> [TEXTE ÉTUDIÉ]
Ce que l’on sait, c’est que c’est devenu un véritable casse-tête pour les instances fédérales qui ont dû faire leurs calculs, peser dans la balance les bénéfices et les risques entre n’envoyer aucune équipe et obtenir un mauvais résultat. Sachant que la France sera présente pour les World Games et en compétitions juniors, elle va déjà marquer des points. Et en cette année de pandémie, l’absence est facile à justifier. La FFFD n’est pas la seule fédération fragilisée, les autres sports rencontrent les mêmes difficultés. Une défection devrait donc passer plus facilement incognito qu’un mauvais résultat. Et même si le risque existe de perdre quelques places au classement mondial, celui-ci n'a pour l'instant jamais compté pour la participation à une compétition.
Un déficit de communication ?

> [EXTRAITS DE DONNÉES]
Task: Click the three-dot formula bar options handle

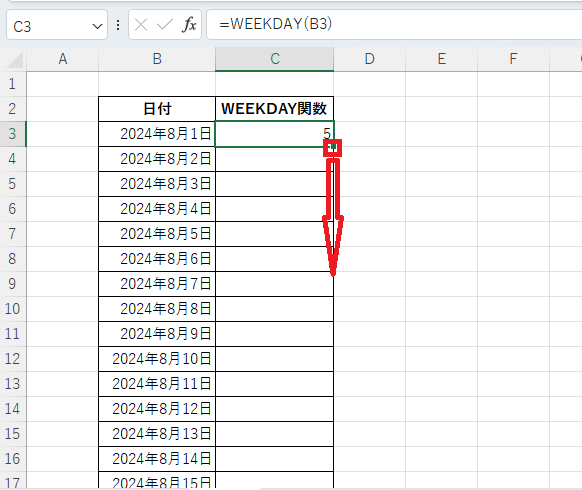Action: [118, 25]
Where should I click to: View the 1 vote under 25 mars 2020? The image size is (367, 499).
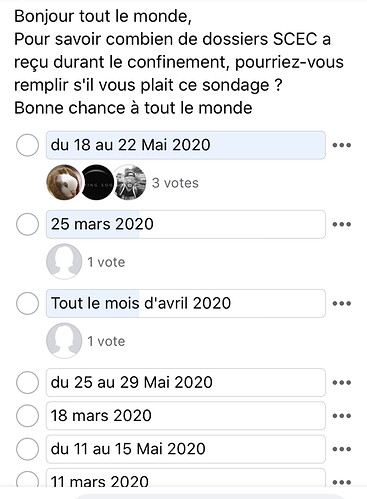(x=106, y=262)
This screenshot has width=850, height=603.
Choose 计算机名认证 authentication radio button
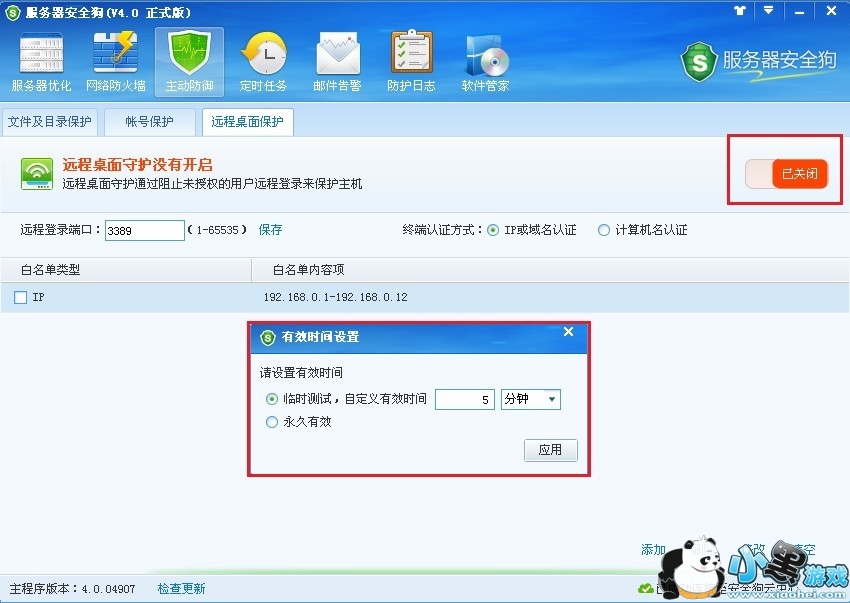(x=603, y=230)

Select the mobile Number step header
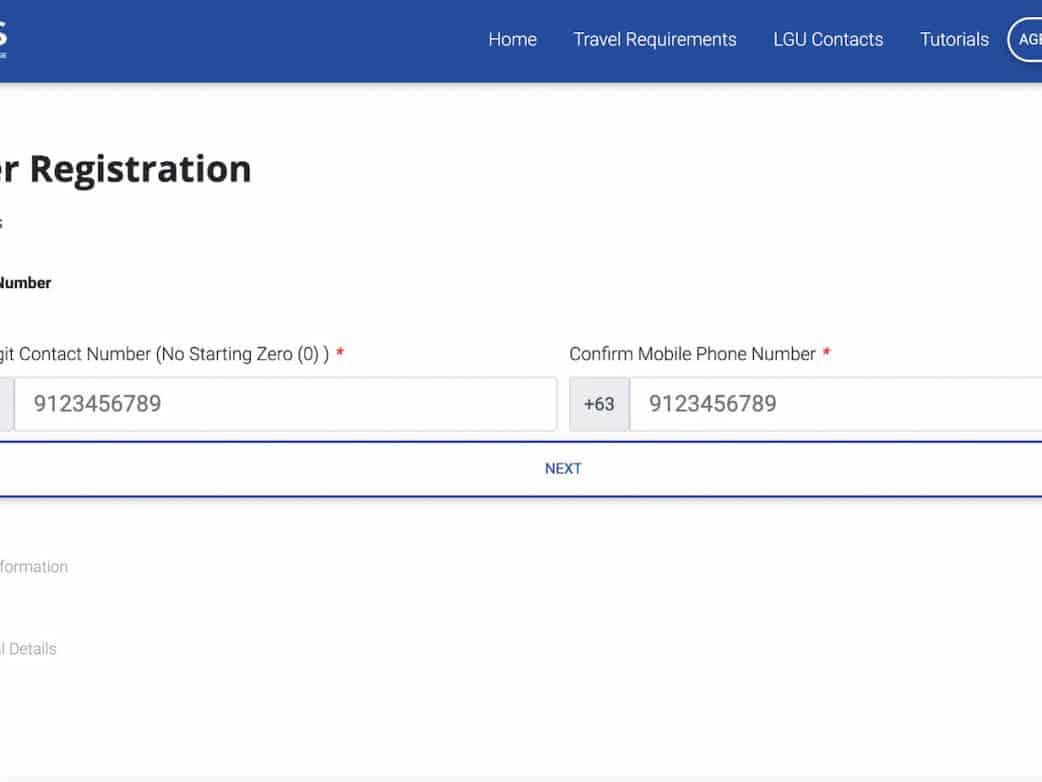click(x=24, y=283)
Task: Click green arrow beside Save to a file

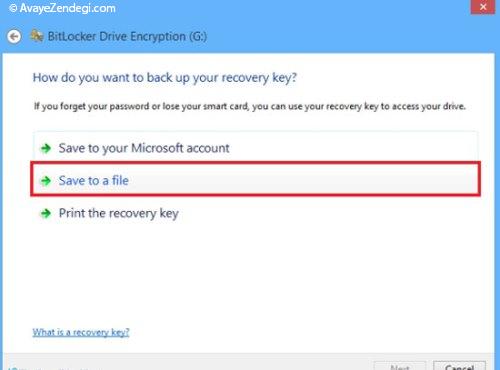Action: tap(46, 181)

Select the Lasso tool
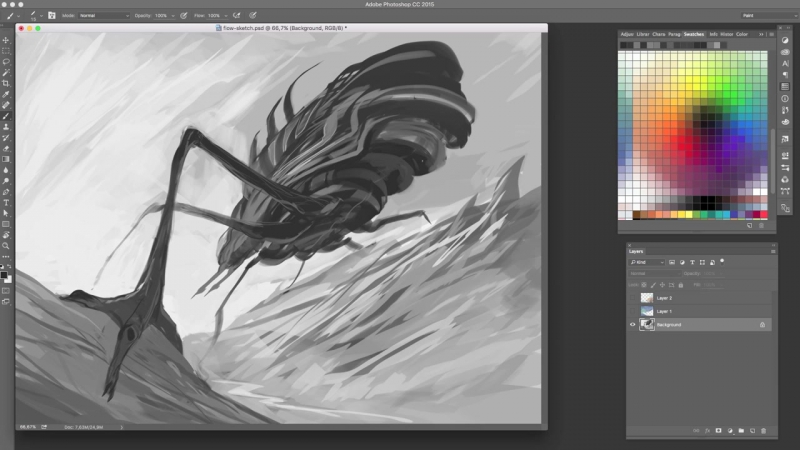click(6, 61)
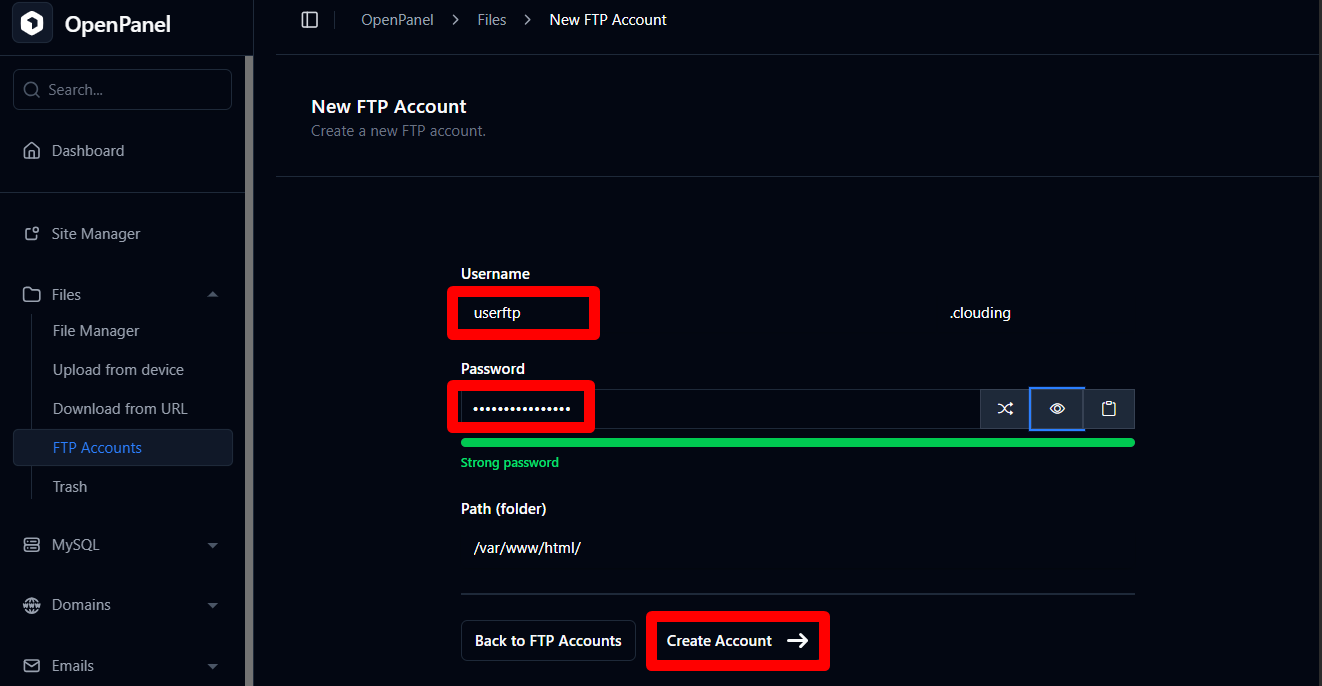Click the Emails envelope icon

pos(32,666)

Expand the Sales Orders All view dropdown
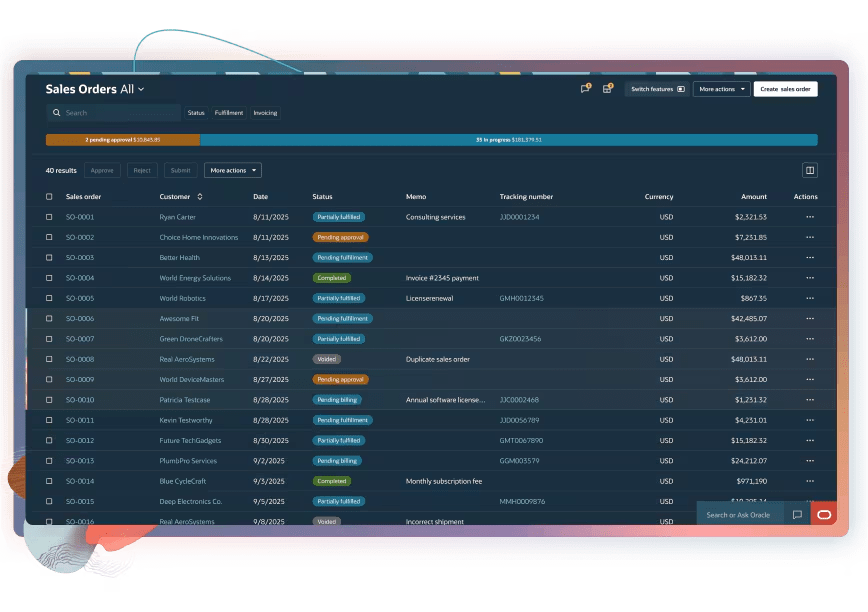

> [CONSIGNE]
Reproduisez le passage du texte étudié qui va de « Ce que l’on » à « de communication ? », bornes comprises.

> [RÉPONSE]
Ce que l’on sait, c’est que c’est devenu un véritable casse-tête pour les instances fédérales qui ont dû faire leurs calculs, peser dans la balance les bénéfices et les risques entre n’envoyer aucune équipe et obtenir un mauvais résultat. Sachant que la France sera présente pour les World Games et en compétitions juniors, elle va déjà marquer des points. Et en cette année de pandémie, l’absence est facile à justifier. La FFFD n’est pas la seule fédération fragilisée, les autres sports rencontrent les mêmes difficultés. Une défection devrait donc passer plus facilement incognito qu’un mauvais résultat. Et même si le risque existe de perdre quelques places au classement mondial, celui-ci n'a pour l'instant jamais compté pour la participation à une compétition.
Un déficit de communication ?